Draco bloody Malfoy with his absolute gift for showing up at the dead wrong time, and ruining everything for Harry. But this time, a heartsick pain moderated Harry's annoyance at Draco. When he, himself, tried to talk to Hermione, all he could manage to do was bring her close to tears. But when Malfoy showed up, she smiled. As pleased as Harry was to see her smile, it only intensified his urge to turn Malfoy's intestines into carnivorous snakes for being the one to cause it.
Harry had spent seven years sharing his troubles and his adventures and his life with Hermione. They had seen each other through death-defying situations that would have sent most people screaming to St. Mungo's. They had been there for each other through the worst, most terrifying, most hellish experiences two people can share, and Harry had truly believed that he was as close to Hermione as it was possible for two separate people to be. She had put her soul on the line to protect him in his final battle against Voldemort, and Harry knew that if it had come down to it, she would have given her life for him without a moment's hesitation. And he knew that he would do the same for her.
So why was it that when he tried to talk to her, all he could seem to do was make her cry, while Malfoy… Malfoy the prat, the egotist, the self-righteous, bigoted, narrow-minded, cruel, devious pain in their collective arses for the majority of their school years… how was it that seeing Malfoy made her smile when seeing Harry had only made her sad? Where the hell was the justice or even the logic in that?
Hermione was the only person in the world who truly made Harry feel like a hero. With everyone else, he always felt like a sham: like they expected more of him than he could ever hope to deliver. But when Hermione told him that she believed in him, Harry found it possible to believe in himself. The trust and friendship always evident in Hermione's eyes when she looked at him had given him the courage to do everything that everyone else had always expected of him. When had that stopped? When had Hermione's eyes changed? When had Harry stopped being her hero? And when the hell had Malfoy, of all people, started filling that role?
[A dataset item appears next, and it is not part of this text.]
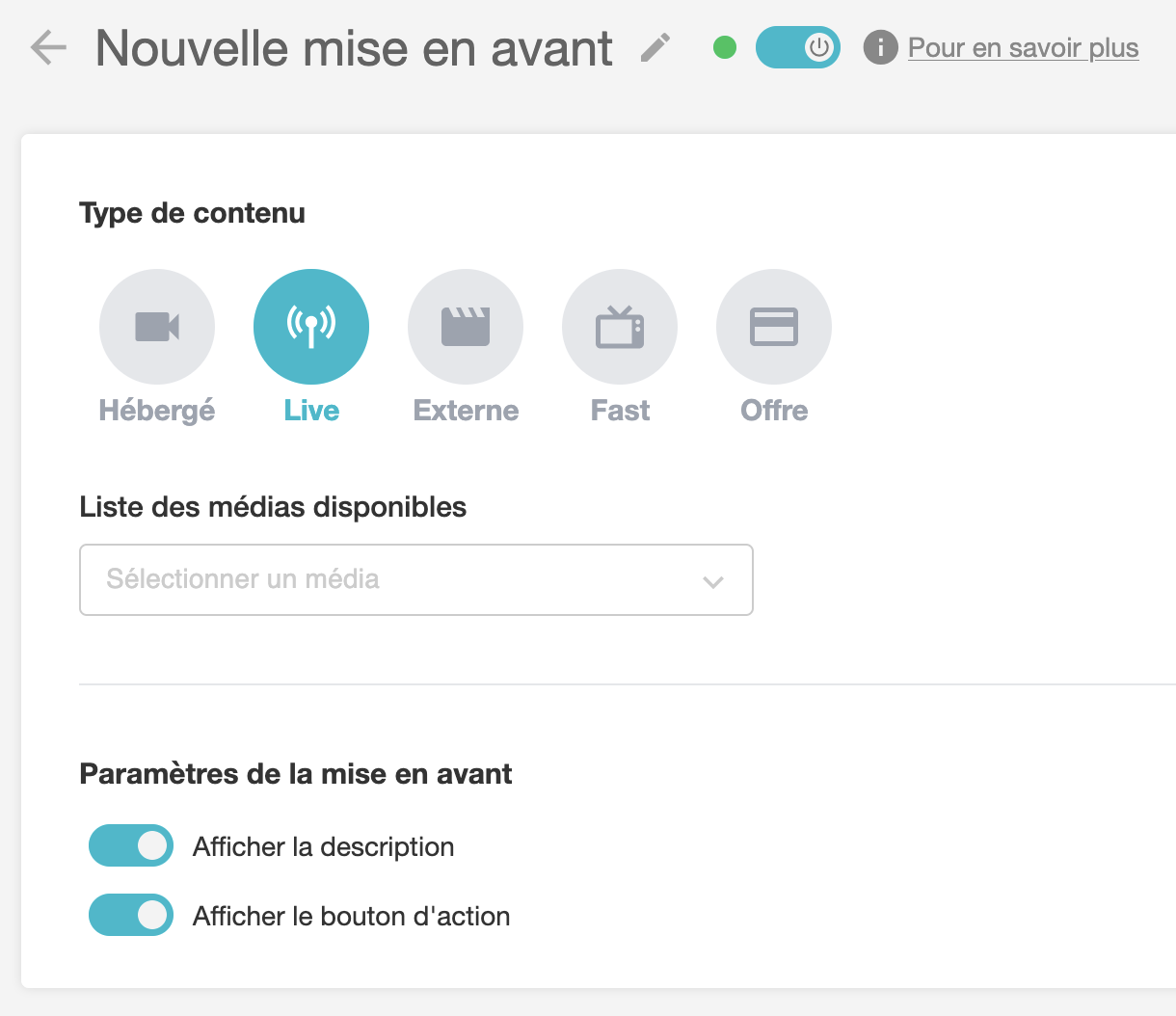Select the Externe clapperboard icon
Viewport: 1176px width, 1016px height.
tap(466, 327)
"Alright, Malfoy," she answered softly. Draco stepped closer, putting his hand on her chin so he could turn her face to the light. It took all of Harry's considerable self-control not to knock it away.
"Liar," Malfoy said softly, spotting the tears swimming in her eyes. "You're not alright."
"I will be," she answered with another weak attempt at a smile. "Soon."
"Of course you will be!" Malfoy replied, unaware that Harry was mentally listing all the different curses he could use to make Malfoy's hand rot away. "I'll be there to make sure. Come on, I'll walk you back to our rooms."
"Hermione, wait!" Harry pleaded, grabbing for her wrist again. "I… I just wanted to talk to you."
"Go ahead and keep talking, if you want," Malfoy sneered in reply. "We just won't be listening." And with that, he extracted Hermione's hand from Harry's grip and led her away. Harry's eyes followed her until she disappeared around the turn of the corridor. Hermione didn't look back.